Consigne 1:
Mettez à jour l'entretien depuis « François Huguenin, essayiste » jusqu'à « politiques. Pourquoi ? » inclus, en substituant « série » à « galerie ».
Consigne 2:
Dans l'entretien, quelles figures François Huguenin décrit-il comme respirant la France par tous les pores de leur peau ?

Source:
François Huguenin, essayiste et historien des idées connu notamment pour son Histoire intellectuelle des droites (Tempus), signe cette année Les grandes figures catholiques de la France (Perrin). Nous évoquons avec lui cette galerie non exhaustive de portraits, dominée par les personnalités politiques, et traversant quinze siècles de roman national depuis Clovis jusqu’au Général de Gaulle.
PHILITT : Votre ouvrage consiste en une galerie de portraits et vous avez fait le choix d’évoquer majoritairement des personnalités politiques. Pourquoi ?
François Huguenin : Quand on évoque les grandes figures catholiques de la France, on doit s’interroger sur ce que le catholicisme a apporté à la France, mais aussi à ce que la France a apporté à l’Église. Il s’agit donc du rapport entre un peuple et une foi, une nation et une Église. Tout cela fait évidemment la part belle au politique. La France se bâtit sur une dynastie très chrétienne mais devant s’émanciper du pouvoir politique de Rome et de son allié impérial. C’est donc une histoire d’amour et de tension. Et puis la France est une construction politique, en France tout est politique.
La catholicité est synonyme d’universalité. Pensez-vous que les grandes figures catholiques de la France que vous dépeignez sont aussi, d’une manière ou d’une autre, des symboles de l’universalisme français, ou bien plutôt des marqueurs d’un particularisme national ?
Les deux bien sûr ! Ces figures respirent la France par tous les pores de leur peau : les rois capétiens bien sûr, mais aussi Jeanne représentante du peuple de France et de la grande langue française, Richelieu symbole de notre conception de l’État, Pascal qui incarne tout notre génie littéraire, intellectuel et spirituel, Thérèse qui est la sainte qui rassemble tous les croyants de quelque origine que ce soit. Mais bien évidemment, elles sont aussi universelles : les rois capétiens racontent l’émancipation politique d’une nation au sein de la confusion du théologico-politique chrétien, Jeanne est une des figures christiques les plus universelles qui fussent, Richelieu incarne le sacrifice en politique, Pascal est au sommet de la culture occidentale avec Bach, Léonard de Vinci et Shakespeare, Thérèse annonce toute l’évolution de l’Église et notamment Vatican II et la Miséricorde. Et bien évidemment c’est à mesure que ces figures sont ancrées dans la singularité française qu’elles peuvent s’élever vers un universel qui n’est pas un plus petit dénominateur commun, mais une ligne des crêtes, puisque, selon la magnifique expression de Flannery O’Connor, « tout ce qui monte converge ».
Vous débutez votre tour d’horizon avec Clovis, qui ouvre le roman national français. Mais notre territoire a aussi porté de grands saints tels qu’Irénée de Lyon ou Denis de Paris dont on ignore bien souvent qu’ils sont notre héritage commun avec l’Orient. Voyez-vous en ces figures de l’Église indivise des grandes figures catholiques de la France malgré tout ?

Listing:
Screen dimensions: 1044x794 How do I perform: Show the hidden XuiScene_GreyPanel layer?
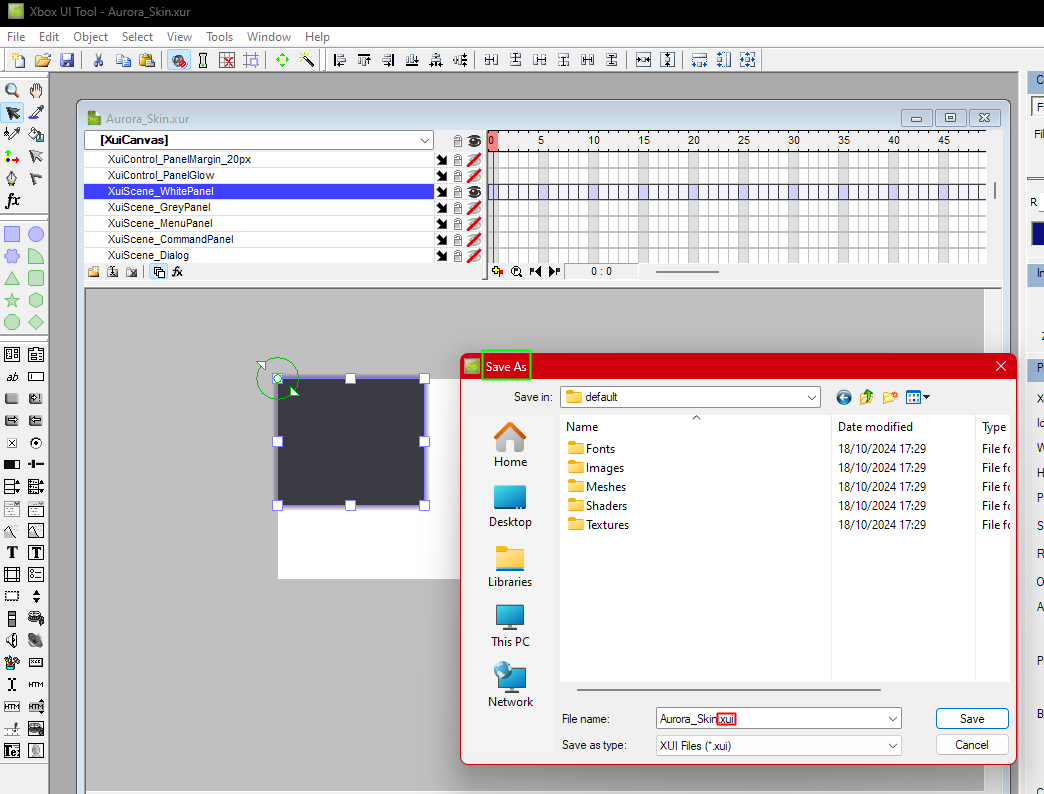coord(473,208)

Réponse attendue 1:
François Huguenin, essayiste et historien des idées connu notamment pour son Histoire intellectuelle des droites (Tempus), signe cette année Les grandes figures catholiques de la France (Perrin). Nous évoquons avec lui cette série non exhaustive de portraits, dominée par les personnalités politiques, et traversant quinze siècles de roman national depuis Clovis jusqu’au Général de Gaulle.
PHILITT : Votre ouvrage consiste en une série de portraits et vous avez fait le choix d’évoquer majoritairement des personnalités politiques. Pourquoi ?

Réponse attendue 2:
Les rois capétiens, Jeanne, Richelieu, Pascal, Thérèse